Matos touts the passage last year of a law allowing the state to issue driver’s licenses to people who lack legal immigration status; it will go into effect in July. Only 18 states have passed similar laws.

In the release announcing the new law, Matos thanked the sponsors of the bill and community leaders, adding that the "reasons for making this investment are numerous, well documented and supported by facts." She said it would enable 29,000 Rhode Island taxpayers to have legal and safe access to the state's roads.

Having had the opportunity to legally come to the U.S. as an adult and recognizing the privileges she and her family enjoyed keeps her connected to what she says is most important —  a connection to the people she serves.

“I don’t want to end up in a bubble and not be in touch with what’s going on, on a day-to-day basis. And I try to be very intentional about maintaining my relationships with the different community groups and with the people in the community who helped me to get here where I am," Matos said.

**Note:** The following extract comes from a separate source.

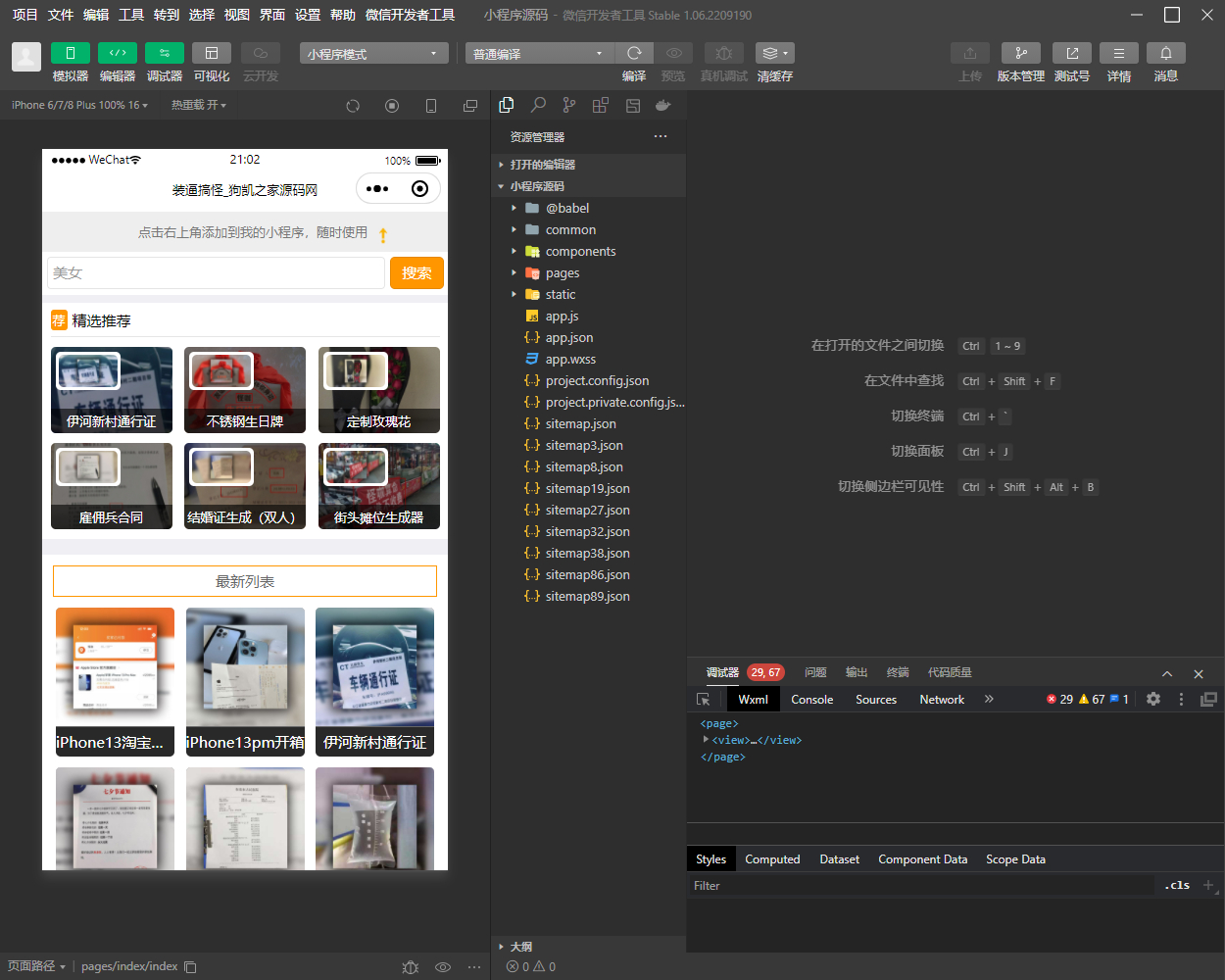1225x980 pixels.
Task: Open the 视图 menu
Action: tap(237, 15)
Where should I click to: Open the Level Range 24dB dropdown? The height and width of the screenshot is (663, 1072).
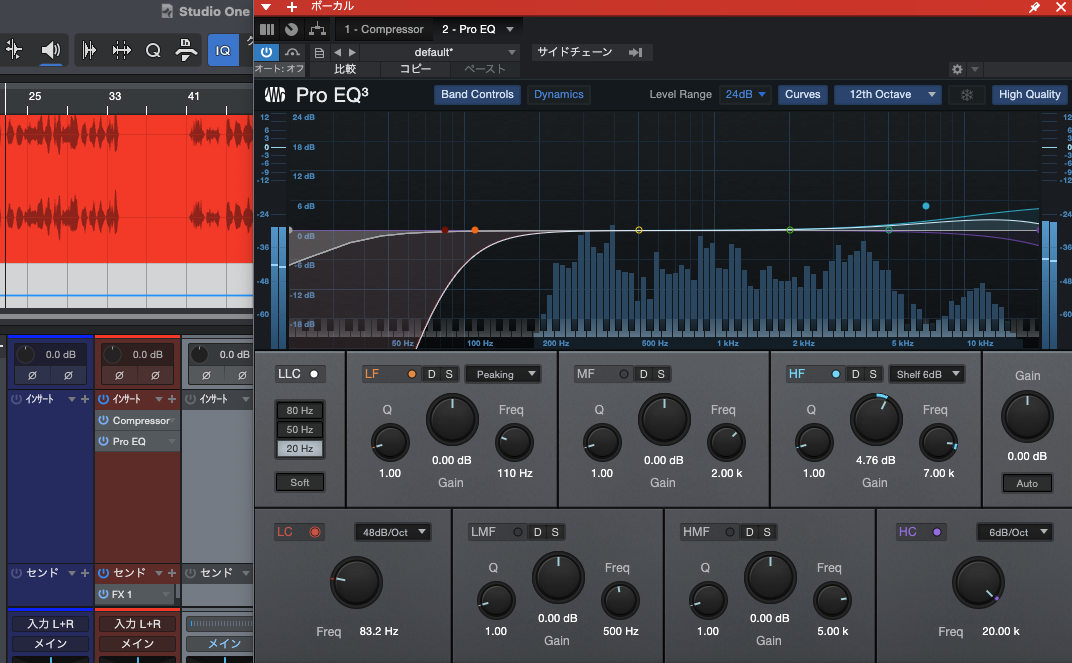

“It’s not something I did by myself”

Beyond hard work, Matos credits her success to her parents and the education she was able to receive — as well as to community support.

“I got here, but you don’t see all the people who came before me, who worked very hard to make sure that the Latino community participated in the civic process. ... It’s not something I did alone, but with the support of the community and the people who came before me.”

Sabina Matos, a la derecha, en Washington Heights, Nueva York, en 1994.
Sabina Matos, at right, in Washington Heights, New York, in 1994, where the family first came after immigrating from the Dominican Republic.Cortesía Sabina Matos

There were obstacles. There were the years of waking up at dawn, like many other immigrants working in factories and other labor. She faced racism, including from Latinos, even though they weren't conscious of it, she said.

“You don’t see yourself identified on television, in the movies you don’t see yourself,” she said. “The black Latino community doesn’t see itself as represented. And now that has been changing more.”

As a young woman, she sometimes had a hard time seeing the value of her heritage as a Black woman, she said. Now, from her leadership position, Matos seeks to help others so they don't have to hide who they are and where they come from.

“One of my main missions is to open the doors so that our young people see that it is possible, that they can achieve it,” Matos said, “but also so that our immigrant community knows that they too can achieve it.”